Please copy out the records that follow, word for word.

*** Opening Data shown ***

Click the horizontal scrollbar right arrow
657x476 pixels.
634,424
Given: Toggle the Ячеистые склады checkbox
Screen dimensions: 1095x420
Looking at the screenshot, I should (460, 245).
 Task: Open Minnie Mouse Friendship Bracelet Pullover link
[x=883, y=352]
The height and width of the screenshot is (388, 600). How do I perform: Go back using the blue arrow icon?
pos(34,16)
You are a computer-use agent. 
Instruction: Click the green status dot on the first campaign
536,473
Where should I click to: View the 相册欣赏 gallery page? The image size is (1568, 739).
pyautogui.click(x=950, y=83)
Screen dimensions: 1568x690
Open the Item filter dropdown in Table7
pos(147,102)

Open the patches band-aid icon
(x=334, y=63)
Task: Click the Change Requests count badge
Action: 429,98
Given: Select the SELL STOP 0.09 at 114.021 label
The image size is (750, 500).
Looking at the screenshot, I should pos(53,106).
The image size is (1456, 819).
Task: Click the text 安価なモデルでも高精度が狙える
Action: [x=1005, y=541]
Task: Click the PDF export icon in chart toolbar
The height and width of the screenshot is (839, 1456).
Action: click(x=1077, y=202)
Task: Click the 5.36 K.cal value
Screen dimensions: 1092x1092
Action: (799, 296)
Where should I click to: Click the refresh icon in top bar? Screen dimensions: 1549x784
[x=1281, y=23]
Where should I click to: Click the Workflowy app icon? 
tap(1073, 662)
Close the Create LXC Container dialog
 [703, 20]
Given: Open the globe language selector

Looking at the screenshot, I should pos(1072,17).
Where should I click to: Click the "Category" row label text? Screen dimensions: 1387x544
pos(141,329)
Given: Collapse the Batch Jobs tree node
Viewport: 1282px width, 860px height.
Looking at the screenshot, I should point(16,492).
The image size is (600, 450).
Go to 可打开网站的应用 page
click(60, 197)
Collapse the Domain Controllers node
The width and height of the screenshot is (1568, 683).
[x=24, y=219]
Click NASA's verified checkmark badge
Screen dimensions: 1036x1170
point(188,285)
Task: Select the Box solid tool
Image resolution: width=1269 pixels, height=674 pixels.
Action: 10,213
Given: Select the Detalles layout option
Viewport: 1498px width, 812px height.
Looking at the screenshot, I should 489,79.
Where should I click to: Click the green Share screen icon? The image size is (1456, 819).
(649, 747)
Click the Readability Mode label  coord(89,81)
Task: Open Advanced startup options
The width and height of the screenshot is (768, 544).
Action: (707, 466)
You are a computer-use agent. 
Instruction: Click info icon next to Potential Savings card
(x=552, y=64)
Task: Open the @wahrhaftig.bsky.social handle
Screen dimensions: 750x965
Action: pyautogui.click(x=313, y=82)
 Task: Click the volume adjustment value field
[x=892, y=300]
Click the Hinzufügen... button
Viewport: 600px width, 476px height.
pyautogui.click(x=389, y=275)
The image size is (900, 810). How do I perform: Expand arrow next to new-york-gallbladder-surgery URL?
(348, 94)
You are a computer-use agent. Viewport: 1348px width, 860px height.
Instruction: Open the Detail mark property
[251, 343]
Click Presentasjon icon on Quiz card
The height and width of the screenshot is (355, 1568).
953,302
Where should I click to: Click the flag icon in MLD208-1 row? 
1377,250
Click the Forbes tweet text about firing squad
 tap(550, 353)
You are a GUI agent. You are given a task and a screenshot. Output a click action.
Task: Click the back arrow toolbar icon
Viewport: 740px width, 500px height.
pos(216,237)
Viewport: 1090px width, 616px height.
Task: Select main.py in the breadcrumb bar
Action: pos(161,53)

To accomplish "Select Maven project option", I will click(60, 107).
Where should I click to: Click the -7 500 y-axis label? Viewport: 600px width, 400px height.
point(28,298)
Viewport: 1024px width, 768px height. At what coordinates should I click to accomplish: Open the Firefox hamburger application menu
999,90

*** Closing Data shown ***

Task response:
Click the horizontal scrollbar right arrow
657x476 pixels.
634,424
Given: Toggle the Ячеистые склады checkbox
Screen dimensions: 1095x420
Looking at the screenshot, I should (460, 245).
 Task: Open Minnie Mouse Friendship Bracelet Pullover link
[x=883, y=352]
The height and width of the screenshot is (388, 600). How do I perform: Go back using the blue arrow icon?
pos(34,16)
You are a computer-use agent. 
Instruction: Click the green status dot on the first campaign
536,473
Where should I click to: View the 相册欣赏 gallery page? The image size is (1568, 739).
pyautogui.click(x=950, y=83)
Screen dimensions: 1568x690
Open the Item filter dropdown in Table7
pos(147,102)

Open the patches band-aid icon
(x=334, y=63)
Task: Click the Change Requests count badge
Action: 429,98
Given: Select the SELL STOP 0.09 at 114.021 label
The image size is (750, 500).
Looking at the screenshot, I should pos(53,106).
The image size is (1456, 819).
Task: Click the text 安価なモデルでも高精度が狙える
Action: [x=1005, y=541]
Task: Click the PDF export icon in chart toolbar
The height and width of the screenshot is (839, 1456).
Action: click(x=1077, y=202)
Task: Click the 5.36 K.cal value
Screen dimensions: 1092x1092
Action: (799, 296)
Where should I click to: Click the refresh icon in top bar? Screen dimensions: 1549x784
[x=1281, y=23]
Where should I click to: Click the Workflowy app icon? 
tap(1073, 662)
Close the Create LXC Container dialog
 [703, 20]
Given: Open the globe language selector

Looking at the screenshot, I should pos(1072,17).
Where should I click to: Click the "Category" row label text? Screen dimensions: 1387x544
pos(141,329)
Given: Collapse the Batch Jobs tree node
Viewport: 1282px width, 860px height.
Looking at the screenshot, I should point(16,492).
The image size is (600, 450).
Go to 可打开网站的应用 page
click(60, 197)
Collapse the Domain Controllers node
The width and height of the screenshot is (1568, 683).
[x=24, y=219]
Click NASA's verified checkmark badge
Screen dimensions: 1036x1170
point(188,285)
Task: Select the Box solid tool
Image resolution: width=1269 pixels, height=674 pixels.
Action: 10,213
Given: Select the Detalles layout option
Viewport: 1498px width, 812px height.
Looking at the screenshot, I should 489,79.
Where should I click to: Click the green Share screen icon? The image size is (1456, 819).
(649, 747)
Click the Readability Mode label  coord(89,81)
Task: Open Advanced startup options
The width and height of the screenshot is (768, 544).
Action: (707, 466)
You are a computer-use agent. 
Instruction: Click info icon next to Potential Savings card
(x=552, y=64)
Task: Open the @wahrhaftig.bsky.social handle
Screen dimensions: 750x965
Action: pyautogui.click(x=313, y=82)
 Task: Click the volume adjustment value field
[x=892, y=300]
Click the Hinzufügen... button
Viewport: 600px width, 476px height.
pyautogui.click(x=389, y=275)
The image size is (900, 810). How do I perform: Expand arrow next to new-york-gallbladder-surgery URL?
(348, 94)
You are a computer-use agent. Viewport: 1348px width, 860px height.
Instruction: Open the Detail mark property
[251, 343]
Click Presentasjon icon on Quiz card
The height and width of the screenshot is (355, 1568).
953,302
Where should I click to: Click the flag icon in MLD208-1 row? 
1377,250
Click the Forbes tweet text about firing squad
 tap(550, 353)
You are a GUI agent. You are given a task and a screenshot. Output a click action.
Task: Click the back arrow toolbar icon
Viewport: 740px width, 500px height.
pos(216,237)
Viewport: 1090px width, 616px height.
Task: Select main.py in the breadcrumb bar
Action: pos(161,53)

To accomplish "Select Maven project option", I will click(60, 107).
Where should I click to: Click the -7 500 y-axis label? Viewport: 600px width, 400px height.
point(28,298)
Viewport: 1024px width, 768px height. At what coordinates should I click to accomplish: Open the Firefox hamburger application menu
999,90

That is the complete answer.